紙送りの高速化とジャミング発生率の低下を両立

 紙詰まり(ジャミング)はインクジェットだけでなく、レーザーも含めてプリンタにとっては「鬼門」ともいえるトラブルだ。頻繁に紙詰まりを起こすようでは、どれだけ高速なプリントエンジンを持っていようとも意味はない。高速印刷を実現するには、大量印刷時でもジャミングを起こさずに高速な紙送りができることが絶対条件になる。

 B500では給紙カセット(フロントカセット)からの紙送り機構を全体的に見直すことで、高速に用紙を送った際のジャミング発生率を低下した。具体的には、用紙の先端部分と後端部分を正確に検知する機能(先端検・後端検)によって、次の用紙を送る時間の短縮、つまり高速化が可能になり、さらに紙送り用のローラーとは逆回転する「リタードローラー」と「重送防止爪」が、複数枚の紙が送られた際のジャミング発生を極力防いでいる。例えば、用紙を一度に2枚吸い込んだ場合は、リタードローラーと重層防止爪によって2枚目が押し戻されて紙詰まりを防ぐといった具合だ。

 なお、リアのASFを利用した場合は紙送り機構が異なるため、最速モードの設定でモノクロ約24ppm、カラー約23ppmの出力となる。次からは、B500のメンテナンス性や使い勝手などを見ていこう。

フロントオペレーションでメンテナンスにも配慮

 基本的なメンテナンスは本体の前面側から行う。本体前面の左上にインクカートリッジをセットするボックス、中央には排紙トレイとその直下に給紙用のフロントカセット、本体上部の後方にリアASF、本体前面の右側にはモノクロ液晶ディスプレイと操作ボタン類、その下部にメンテナンスボックスを配置している。

 メンテナンスボックスとは、ヘッドクリーニングなど用紙に印刷する以外で消費されるインクを吸収しておくための箱だ。B500の場合、メンテナンスボックスはメーカーサービスの保守点検品ではなく、消耗品として実売価格2000円前後で提供されているので、ユーザーによる購入と交換が可能だ。

インクカートリッジは各色独立式で、前面から手軽に着脱できる(写真=左)。前面の右下にあるカバーを開くと、メンテナンスボックスを交換可能だ(写真=中央)。インタフェースは背面にあり、USB 2.0と100BASE-TXの有線LANを標準装備する(写真=右)

 フロントオペレーションを可能にするため、背面側はシンプルだ。本体背面の中央上部には両面印刷ユニット、背面右下に電源コネクタを配置し、有線LANとUSB 2.0ポートは背面左上に配置されている。万が一の紙詰まりにも対応可能なように、自動両面印刷ユニットは取り外せる構造だ。

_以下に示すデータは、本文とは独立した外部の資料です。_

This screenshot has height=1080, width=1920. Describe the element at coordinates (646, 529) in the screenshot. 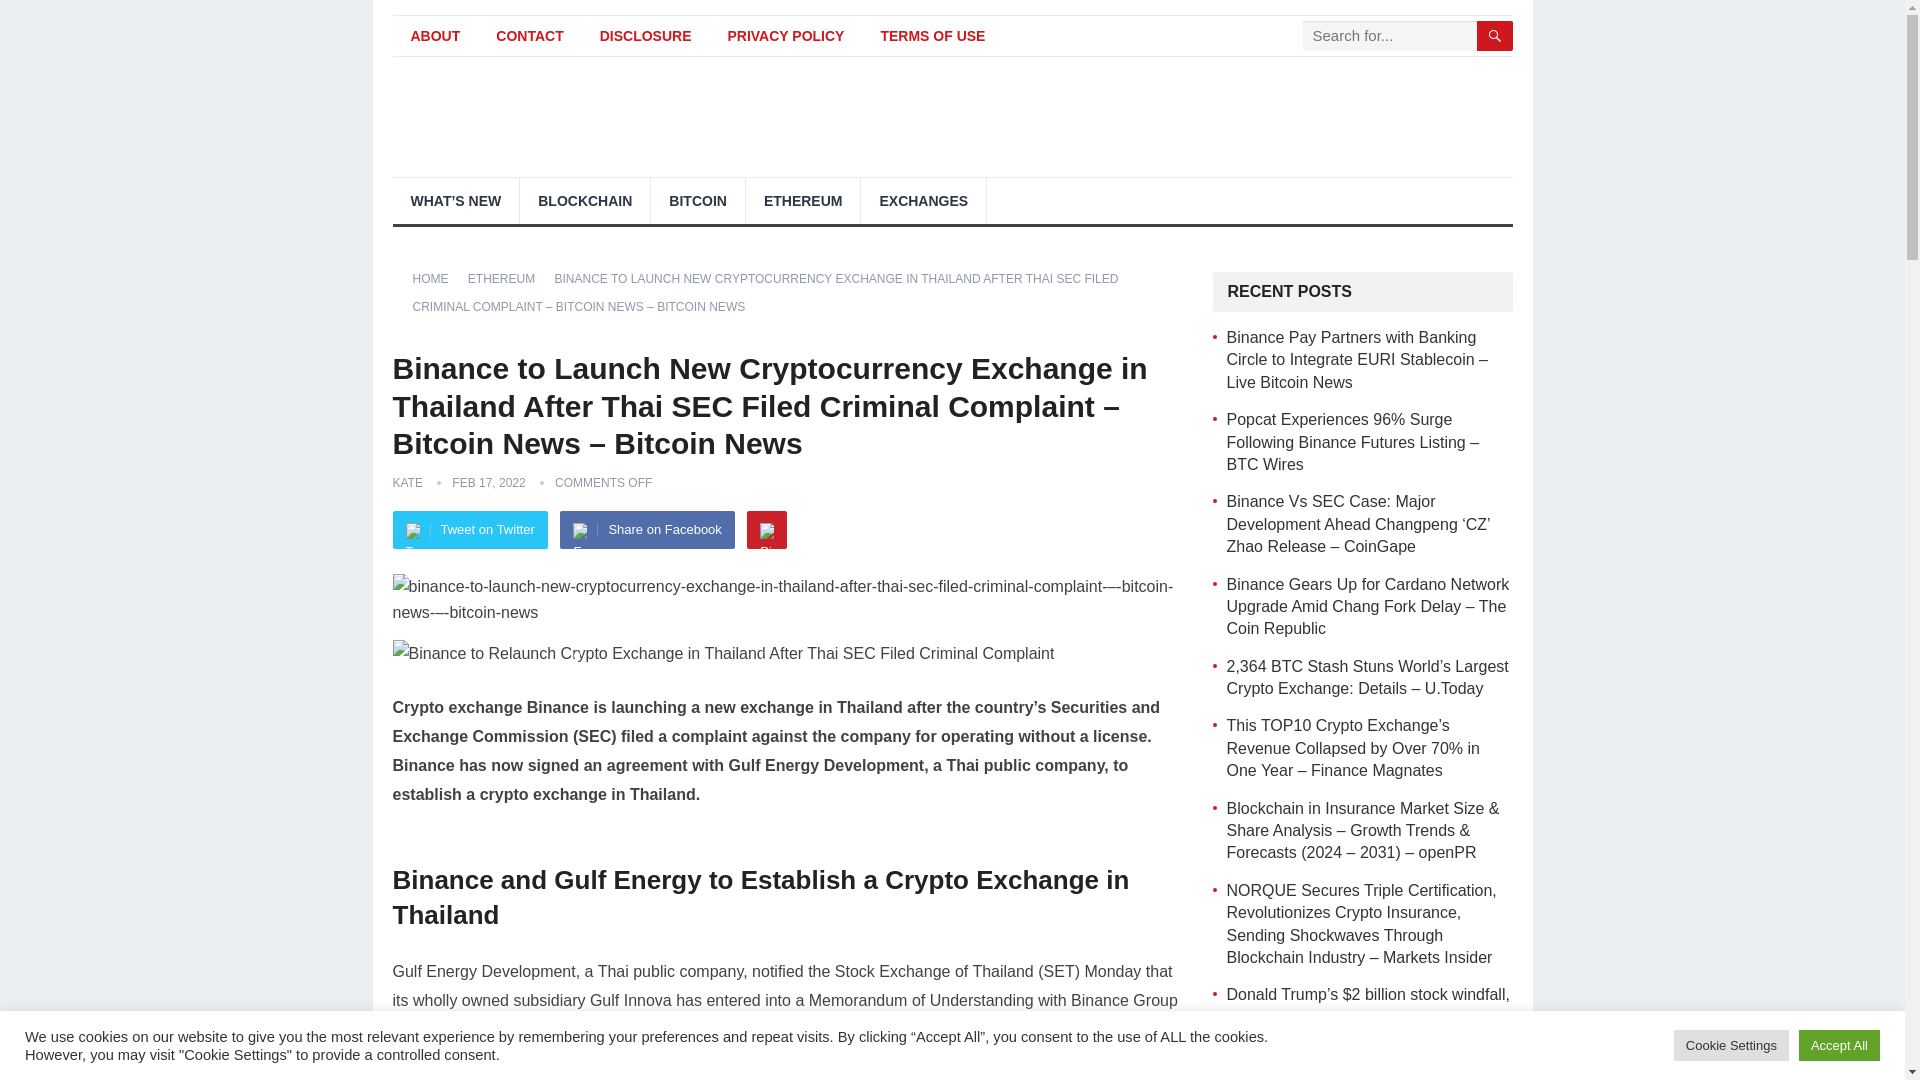

I see `Share on Facebook` at that location.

 利用可能な用紙のサイズは、フロントカセットではA6縦〜A4縦、100〜216(幅)×148〜297(長さ)ミリまでのユーザー定義サイズで、厚さは0.08〜0.11ミリまで。リアASFではA6縦〜A4縦、ユーザー定義サイズが50.8〜216(幅)×127〜1117.6(長さ)ミリ、厚さが最大0.25ミリまでとなる。

 また、フロントカセットでは普通紙や両面上質普通紙のみが利用可能で、はがき(厚さ約0.23ミリ以下、サイズは往復はがきまで)や封筒(洋型封筒1号〜4号、長型封筒3号/4号)などを印刷したい場合は、リアASFを利用する。また、エプソンのインクジェットプリンタにしては珍しく、フチなし印刷には対応していない。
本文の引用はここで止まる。